Alim Kassimov, chanteur soufi azéri, s’est produit au Caire pour la première fois, dans le cadre du festival printanier de la Ressource culturelle. Le maître du maugham sait apaiser les âmes.

Le nourrisseur des cœurs

« Le public préfère me qualifier de chanteur soufi bien que je ne le sois vraiment pas. Je chante de la musique traditionnelle, maugham, et les thèmes de mes chansons portent sur le ghazal (poème d’amour) », explique Alim Kassimov. Le chanteur azéri est âgé de 51 ans, mais il ne les fait pas. A part quelques cheveux gris ici et là. Un visage presque sans rides, un corps bien tenu et une voix chaleureuse, calme et jeune. Alim Kassimov s’est récemment produit en quartet à l’Institut de musique arabe au Caire, comme il ne l’a jamais fait. Avec un décor très oriental, le spectacle est impressionnant et le public semble enchanté par ses chansons magiques, même si Kassimov, né à Shamakha en Azerbaïdjan, ne chante que dans sa langue natale. Peu importe, les spectateurs, eux, sont éblouis, voire emportés par la musique qu’il joue avec sa fille voilée Farghana, âgée de 29 ans, et deux autres accompagnateurs, Ali Askar Mamadov et Raouf Islamov. Tous habillés en costumes traditionnels, et utilisant les trois instruments classiques du maugham, le dof (tambourin), le tar (luth) et le kamancha (violon vertical). Les rythmes et la voix magique de Kassimov, accompagnée par la voix forte et angélique de sa fille Farghana, emmènent le public dans un autre monde. Un monde de rêve, d’imagination mais surtout de paix et de spiritualité. On se croirait dans la Turquie d’il y a cent ans. C’est tellement authentique. « Le maugham est de la musique traditionnelle ancienne, c’est de la Folk Music. Je la considère comme étant de la nourriture essentielle pour les âmes », dit-il. Jusque-là, sa fille, qui parle un peu l’anglais, assumait le rôle de traductrice. Il fallait attendre l’interprète pour pouvoir poser toutes les questions à ce personnage discret, riche d’identité, d’émotions et de spiritualité. Selon Kassimov, le maugham, que l’on trouve non seulement en Azerbaïdjan mais également dans la culture arabe (maqam ou mode), perse et turque, est un chemin à suivre spontanément. Un chemin qui n’a pas été évident pour ce chanteur issu d’une famille modeste. C’est exactement ce qui a poussé ses parents à chanter ... pour survivre à la pauvreté.

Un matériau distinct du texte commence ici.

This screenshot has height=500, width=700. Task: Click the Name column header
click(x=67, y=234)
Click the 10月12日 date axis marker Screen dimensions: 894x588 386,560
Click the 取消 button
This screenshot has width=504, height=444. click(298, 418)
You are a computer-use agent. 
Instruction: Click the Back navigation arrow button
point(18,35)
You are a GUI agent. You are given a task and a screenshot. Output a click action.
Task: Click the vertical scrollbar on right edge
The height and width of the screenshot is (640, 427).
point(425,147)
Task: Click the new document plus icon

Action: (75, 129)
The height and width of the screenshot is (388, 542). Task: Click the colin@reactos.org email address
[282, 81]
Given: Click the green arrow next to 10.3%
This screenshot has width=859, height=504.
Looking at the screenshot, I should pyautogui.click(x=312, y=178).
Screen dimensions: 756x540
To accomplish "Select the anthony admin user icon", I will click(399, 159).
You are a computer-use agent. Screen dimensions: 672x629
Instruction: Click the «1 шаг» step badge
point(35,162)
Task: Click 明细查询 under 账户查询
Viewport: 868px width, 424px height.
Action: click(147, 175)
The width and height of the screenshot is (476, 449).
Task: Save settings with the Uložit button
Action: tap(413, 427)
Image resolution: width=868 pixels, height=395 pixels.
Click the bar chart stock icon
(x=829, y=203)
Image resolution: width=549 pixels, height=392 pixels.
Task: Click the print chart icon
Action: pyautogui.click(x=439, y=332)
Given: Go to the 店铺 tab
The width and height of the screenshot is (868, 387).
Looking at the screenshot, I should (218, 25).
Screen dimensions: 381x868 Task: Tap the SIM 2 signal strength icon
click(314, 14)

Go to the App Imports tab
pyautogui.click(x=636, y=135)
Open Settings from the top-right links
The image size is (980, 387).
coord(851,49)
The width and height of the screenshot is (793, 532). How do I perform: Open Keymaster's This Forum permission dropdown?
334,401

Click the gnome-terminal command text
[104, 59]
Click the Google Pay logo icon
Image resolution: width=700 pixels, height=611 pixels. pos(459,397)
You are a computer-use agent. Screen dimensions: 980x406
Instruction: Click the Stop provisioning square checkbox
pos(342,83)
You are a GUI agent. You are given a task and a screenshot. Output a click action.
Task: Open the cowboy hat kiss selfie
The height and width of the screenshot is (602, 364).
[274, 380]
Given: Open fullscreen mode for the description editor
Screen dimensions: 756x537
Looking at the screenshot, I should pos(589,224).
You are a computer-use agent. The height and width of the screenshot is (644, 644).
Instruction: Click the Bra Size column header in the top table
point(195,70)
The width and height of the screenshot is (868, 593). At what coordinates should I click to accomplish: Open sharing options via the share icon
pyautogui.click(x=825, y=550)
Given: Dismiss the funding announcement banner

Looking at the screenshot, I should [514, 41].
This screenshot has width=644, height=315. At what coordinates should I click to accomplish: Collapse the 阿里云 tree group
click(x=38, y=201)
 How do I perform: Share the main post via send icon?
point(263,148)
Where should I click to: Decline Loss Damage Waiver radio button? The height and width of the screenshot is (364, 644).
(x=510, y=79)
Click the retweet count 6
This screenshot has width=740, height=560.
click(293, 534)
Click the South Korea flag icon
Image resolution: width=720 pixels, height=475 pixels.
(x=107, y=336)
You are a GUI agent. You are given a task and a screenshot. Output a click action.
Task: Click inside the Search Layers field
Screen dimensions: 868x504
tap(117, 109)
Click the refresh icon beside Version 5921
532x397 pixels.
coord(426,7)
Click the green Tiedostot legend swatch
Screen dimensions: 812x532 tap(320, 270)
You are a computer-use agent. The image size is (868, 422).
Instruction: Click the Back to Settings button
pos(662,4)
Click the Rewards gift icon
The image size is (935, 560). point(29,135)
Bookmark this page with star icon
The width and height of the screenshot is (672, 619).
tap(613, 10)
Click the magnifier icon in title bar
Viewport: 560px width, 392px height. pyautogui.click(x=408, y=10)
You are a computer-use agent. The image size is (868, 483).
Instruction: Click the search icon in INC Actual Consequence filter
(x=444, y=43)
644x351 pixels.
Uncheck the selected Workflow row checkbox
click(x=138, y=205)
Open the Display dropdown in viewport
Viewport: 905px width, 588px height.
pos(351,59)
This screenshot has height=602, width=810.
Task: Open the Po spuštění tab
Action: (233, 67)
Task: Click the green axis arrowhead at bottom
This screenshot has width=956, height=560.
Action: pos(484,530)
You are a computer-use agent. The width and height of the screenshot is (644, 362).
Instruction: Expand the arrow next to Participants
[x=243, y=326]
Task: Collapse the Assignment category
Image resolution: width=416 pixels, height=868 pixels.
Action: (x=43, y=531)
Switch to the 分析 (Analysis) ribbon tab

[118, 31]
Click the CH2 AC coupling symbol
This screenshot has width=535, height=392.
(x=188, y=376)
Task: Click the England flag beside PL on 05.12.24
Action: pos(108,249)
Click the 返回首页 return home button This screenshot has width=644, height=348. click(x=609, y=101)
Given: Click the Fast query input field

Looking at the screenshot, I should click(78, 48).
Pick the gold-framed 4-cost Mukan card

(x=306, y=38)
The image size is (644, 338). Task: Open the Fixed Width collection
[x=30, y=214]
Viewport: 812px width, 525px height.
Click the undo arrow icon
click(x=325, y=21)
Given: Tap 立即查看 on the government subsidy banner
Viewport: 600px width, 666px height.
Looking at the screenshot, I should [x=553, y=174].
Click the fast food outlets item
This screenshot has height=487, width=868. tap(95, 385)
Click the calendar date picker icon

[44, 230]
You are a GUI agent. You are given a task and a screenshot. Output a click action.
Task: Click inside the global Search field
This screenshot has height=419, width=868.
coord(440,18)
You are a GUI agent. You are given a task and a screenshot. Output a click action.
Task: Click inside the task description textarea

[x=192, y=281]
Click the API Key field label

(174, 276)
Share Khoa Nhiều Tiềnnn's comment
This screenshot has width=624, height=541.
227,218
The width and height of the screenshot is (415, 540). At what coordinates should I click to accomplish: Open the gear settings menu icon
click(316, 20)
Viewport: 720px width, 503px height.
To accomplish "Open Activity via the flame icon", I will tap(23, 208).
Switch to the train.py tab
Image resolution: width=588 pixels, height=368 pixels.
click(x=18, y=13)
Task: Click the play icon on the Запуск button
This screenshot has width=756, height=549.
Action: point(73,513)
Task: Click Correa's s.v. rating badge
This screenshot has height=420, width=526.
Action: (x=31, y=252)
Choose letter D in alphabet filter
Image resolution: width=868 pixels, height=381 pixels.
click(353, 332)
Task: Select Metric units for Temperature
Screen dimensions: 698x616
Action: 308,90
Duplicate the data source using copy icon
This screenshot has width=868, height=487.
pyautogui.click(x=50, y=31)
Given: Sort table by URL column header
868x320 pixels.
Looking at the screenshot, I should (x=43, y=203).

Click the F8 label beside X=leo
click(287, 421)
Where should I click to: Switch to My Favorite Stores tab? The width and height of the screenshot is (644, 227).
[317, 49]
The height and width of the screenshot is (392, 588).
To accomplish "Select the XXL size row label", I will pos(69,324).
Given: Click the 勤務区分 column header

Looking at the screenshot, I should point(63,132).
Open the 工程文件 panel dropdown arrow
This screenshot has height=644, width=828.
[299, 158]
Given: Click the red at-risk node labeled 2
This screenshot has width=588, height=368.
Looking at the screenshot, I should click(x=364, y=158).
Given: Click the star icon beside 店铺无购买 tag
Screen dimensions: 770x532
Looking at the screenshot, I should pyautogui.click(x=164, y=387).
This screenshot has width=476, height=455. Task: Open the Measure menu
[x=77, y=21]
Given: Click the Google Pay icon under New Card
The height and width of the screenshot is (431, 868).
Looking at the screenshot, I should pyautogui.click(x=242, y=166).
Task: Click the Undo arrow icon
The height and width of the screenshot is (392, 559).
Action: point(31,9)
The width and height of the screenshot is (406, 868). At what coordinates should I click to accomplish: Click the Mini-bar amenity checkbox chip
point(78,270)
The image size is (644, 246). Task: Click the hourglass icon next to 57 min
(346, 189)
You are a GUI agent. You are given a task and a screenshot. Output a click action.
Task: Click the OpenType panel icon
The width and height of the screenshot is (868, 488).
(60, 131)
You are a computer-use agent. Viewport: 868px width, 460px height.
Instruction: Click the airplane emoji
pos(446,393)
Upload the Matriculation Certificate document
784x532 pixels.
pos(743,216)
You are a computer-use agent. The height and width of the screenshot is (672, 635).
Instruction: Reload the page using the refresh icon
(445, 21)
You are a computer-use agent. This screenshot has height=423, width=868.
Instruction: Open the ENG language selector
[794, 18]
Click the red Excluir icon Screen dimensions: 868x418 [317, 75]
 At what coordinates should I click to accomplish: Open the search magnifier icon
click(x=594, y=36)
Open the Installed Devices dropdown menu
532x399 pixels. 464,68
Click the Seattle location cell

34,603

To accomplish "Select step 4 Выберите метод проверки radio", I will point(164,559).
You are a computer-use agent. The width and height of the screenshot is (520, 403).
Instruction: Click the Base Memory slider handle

Kassimov se souvient du premier dof que son père lui a fabriqué en cuir de chèvre, car acheter des instruments musicaux coûtait cher et n’était pas à la portée de cette famille musicale. « Mon père avait une voix superbe. On chantait pour oublier la souffrance de la pauvreté », avoue-t-il. D’ailleurs, la musique et les chansons de son père n’ont pas laissé Alim Kassimov indifférent. Le rythme du maugham était inné en lui dès l’enfance. « Mon talent est un don de Dieu. Dès mon jeune âge, je sentais ce rythme dans mon cœur sans savoir que j’allais devenir un jour un chanteur professionnel du maugham », dit-il. Il a donc fallu, pour Kassimov, suivre des études académiques en 1968 dans un institut de musique à Bakou pour approfondir ce talent « divin » et combler cet intérêt croissant pour la musique. Une réussite, mais il fallait aussi gagner sa vie. « J’ai travaillé dans plusieurs domaines comme l’électricité, le pétrole. J’ai aussi été chauffeur », ajoute-t-il.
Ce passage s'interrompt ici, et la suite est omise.